Best Actress / Abbie Cornish — In the Focus Features 2006 film “Candy,” Abbie Cornish gave us a glimpse of her blossoming talent, but in “Bright Star,”* about Romantic poet John Keat’s short-lived, passionate romance with Fanny Brawne, she emerges fully formed. She gives beaming vitality, spirit and life to one of poetry’s greatest-known muses, and for that she deserves much, much acclaim. Why, Academy, do you insist on withholding the love?

Best Supporting Actress / Laurent, Rossellini — Considering the hot, exhilarating mess of a spectacle that is “Inglourious Basterds”, perhaps it’s inevitable that someone would get lost in the mix. That someone, however, should not be Parisian actress Mélanie Laurent, for her Shosanna is the emotional center of the film; her outstanding one-on-one with Waltz in the cafe should have cemented that award. Isabella Rossellini, who plays Leonard’s worried mother in “Two Lovers,” is no less subtle or devastating. Her quiet performance is a thing of beauty, and it’s the crowning achievement of a career that hasn’t had that many. 

Best Original Screenplay / “The Brothers Bloom” — Rian Johnson is the man who gave us “Brick,” that outrageously stylish mix of gumshoe talk and teen hormones. And now this, a wildly twisty dramedy about two conmen brothers — one wants out; the other turns long cons into art — and the rich, innocent mark they’re about to bilk out of millions. Is it arty, maybe a bit too arch and complex? Maybe. Does it possess the kind of fiendish cleverness and originality Hollywood sorely lacks? Abso-damn-lutely.

Best Original Song / “Stu’s Song” — I’m not about to argue that “Stu’s Song,” hilariously performed by Ed Helms in “The Hangover,” is overflowing with the emotional depth of, say, “The Weary Kind” or has the glitter-and-sequins of “Take It All.” But it’s still an tremendously funny tune that manages to be clever and neatly sum up what “The Hangover” is all about. And that last line is PRICELESS.

*Review forthcoming

Top 10 actors/actresses of 2009

How many blog comments, I wonder, have inspired whole posts?

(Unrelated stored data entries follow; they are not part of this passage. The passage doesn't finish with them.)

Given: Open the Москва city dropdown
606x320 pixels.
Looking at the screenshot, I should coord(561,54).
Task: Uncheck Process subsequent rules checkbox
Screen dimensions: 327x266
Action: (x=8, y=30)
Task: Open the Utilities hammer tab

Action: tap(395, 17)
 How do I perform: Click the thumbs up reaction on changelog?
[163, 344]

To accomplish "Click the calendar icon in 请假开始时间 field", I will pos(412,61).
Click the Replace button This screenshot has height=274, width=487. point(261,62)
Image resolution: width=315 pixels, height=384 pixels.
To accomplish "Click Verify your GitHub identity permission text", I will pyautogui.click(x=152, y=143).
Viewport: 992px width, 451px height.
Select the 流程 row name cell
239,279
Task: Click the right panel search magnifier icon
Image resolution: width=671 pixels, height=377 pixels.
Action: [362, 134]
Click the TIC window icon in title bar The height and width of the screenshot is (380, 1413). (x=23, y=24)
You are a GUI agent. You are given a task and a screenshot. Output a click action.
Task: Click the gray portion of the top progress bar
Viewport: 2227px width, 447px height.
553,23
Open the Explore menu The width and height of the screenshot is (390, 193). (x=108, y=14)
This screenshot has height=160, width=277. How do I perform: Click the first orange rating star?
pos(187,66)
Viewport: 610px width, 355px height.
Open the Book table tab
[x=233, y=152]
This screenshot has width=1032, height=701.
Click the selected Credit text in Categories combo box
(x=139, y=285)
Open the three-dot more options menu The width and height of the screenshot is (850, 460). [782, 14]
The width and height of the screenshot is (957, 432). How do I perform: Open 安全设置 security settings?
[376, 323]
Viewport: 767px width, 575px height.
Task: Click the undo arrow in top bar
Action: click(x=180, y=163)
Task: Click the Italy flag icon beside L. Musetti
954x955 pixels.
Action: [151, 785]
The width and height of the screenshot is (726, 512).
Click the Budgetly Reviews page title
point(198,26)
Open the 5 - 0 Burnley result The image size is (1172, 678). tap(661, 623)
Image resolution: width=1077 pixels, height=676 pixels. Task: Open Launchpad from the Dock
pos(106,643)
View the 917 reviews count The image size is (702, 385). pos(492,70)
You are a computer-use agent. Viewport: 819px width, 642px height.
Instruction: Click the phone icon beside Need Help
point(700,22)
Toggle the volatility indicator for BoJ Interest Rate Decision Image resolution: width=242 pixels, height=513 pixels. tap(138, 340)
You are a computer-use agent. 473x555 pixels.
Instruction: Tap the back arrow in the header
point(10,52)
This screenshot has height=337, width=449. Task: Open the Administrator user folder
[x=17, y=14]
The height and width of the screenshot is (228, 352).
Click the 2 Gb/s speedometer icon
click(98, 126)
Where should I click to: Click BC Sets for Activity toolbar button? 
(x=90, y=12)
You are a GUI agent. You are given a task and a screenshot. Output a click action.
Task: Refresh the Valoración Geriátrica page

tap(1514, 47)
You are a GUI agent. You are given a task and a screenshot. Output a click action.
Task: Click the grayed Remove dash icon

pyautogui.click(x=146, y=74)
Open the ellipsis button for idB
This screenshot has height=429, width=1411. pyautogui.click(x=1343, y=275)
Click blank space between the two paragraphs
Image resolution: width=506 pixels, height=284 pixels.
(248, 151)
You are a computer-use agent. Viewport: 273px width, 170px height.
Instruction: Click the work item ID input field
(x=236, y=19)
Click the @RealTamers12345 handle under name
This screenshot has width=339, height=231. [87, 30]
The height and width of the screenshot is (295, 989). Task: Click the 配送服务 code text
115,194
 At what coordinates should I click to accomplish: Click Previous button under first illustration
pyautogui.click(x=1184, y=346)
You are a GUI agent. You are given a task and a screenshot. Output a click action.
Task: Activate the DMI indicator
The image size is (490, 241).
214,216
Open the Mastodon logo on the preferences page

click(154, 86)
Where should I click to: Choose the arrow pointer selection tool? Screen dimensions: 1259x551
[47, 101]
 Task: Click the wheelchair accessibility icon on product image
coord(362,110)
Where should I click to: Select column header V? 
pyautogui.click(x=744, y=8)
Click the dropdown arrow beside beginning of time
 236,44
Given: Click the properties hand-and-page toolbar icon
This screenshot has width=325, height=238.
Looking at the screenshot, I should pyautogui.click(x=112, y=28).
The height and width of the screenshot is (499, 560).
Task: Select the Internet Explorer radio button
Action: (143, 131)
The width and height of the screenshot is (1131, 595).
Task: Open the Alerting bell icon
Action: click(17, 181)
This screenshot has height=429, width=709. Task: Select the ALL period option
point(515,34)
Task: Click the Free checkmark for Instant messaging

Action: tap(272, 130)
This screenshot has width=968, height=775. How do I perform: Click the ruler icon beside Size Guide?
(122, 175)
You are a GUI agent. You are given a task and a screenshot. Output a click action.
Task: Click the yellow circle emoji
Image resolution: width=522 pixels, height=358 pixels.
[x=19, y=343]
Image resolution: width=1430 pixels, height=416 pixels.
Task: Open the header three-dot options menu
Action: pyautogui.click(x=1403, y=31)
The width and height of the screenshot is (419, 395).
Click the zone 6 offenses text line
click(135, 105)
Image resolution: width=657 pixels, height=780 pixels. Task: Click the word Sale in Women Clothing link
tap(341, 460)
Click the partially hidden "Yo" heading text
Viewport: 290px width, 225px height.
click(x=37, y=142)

I don’t have an answer to that question, but the ever-astute Encore Entertainment posed a difficult but interesting question: Who gave the best performances, the ones that would top my list of favorites for the year?

Now that’s a thinker … but one that only lasted about six minutes. Then in marched the answers, and I present them to you thusly:

The ladies

Mo'Nique's blistering turn in "Precious" deserves to be called the best of the year.

  1. Mo’Nique, “Precious”
  2. Abbie Cornish, “Bright Star”
  3. Gabourey Sidibe, “Precious”
  4. Melanie Laurent, “Inglourious Basterds” 
  5. Vera Farmiga, “Up in the Air”
  6. Melanie Lynskey, “The Informant!” 
  7. Isabella Rossellini, “Two Lovers”
  8. Vinessa Shaw, “Two Lovers”
  9. Charlyne Yi, “Paper Heart”
  10. Meryl Streep, “Julie & Julia”

The fellows

Christoph Waltz creates the perfect villain in "Inglourious Basterds."

  1. Christoph Waltz, “Inglourious Basterds”
  2. Adam Sandler, “Funny People”
  3. George Clooney, “Up in the Air”
  4. Matt Damon, “The Informant!”
  5. Tobey Maguire, “Brothers”
  6. Joaquin Phoenix, “Two Lovers”
  7. Paul Schneider, “Bright Star”
  8. Joseph Gordon-Levitt, “(500) Days of Summer”
  9. Mark Ruffalo, “The Brothers Bloom”
  10. Zachary Quinto, “Star Trek”

Readers, which actors and actresses delivered the year’s best performances? Let’s hear your picks.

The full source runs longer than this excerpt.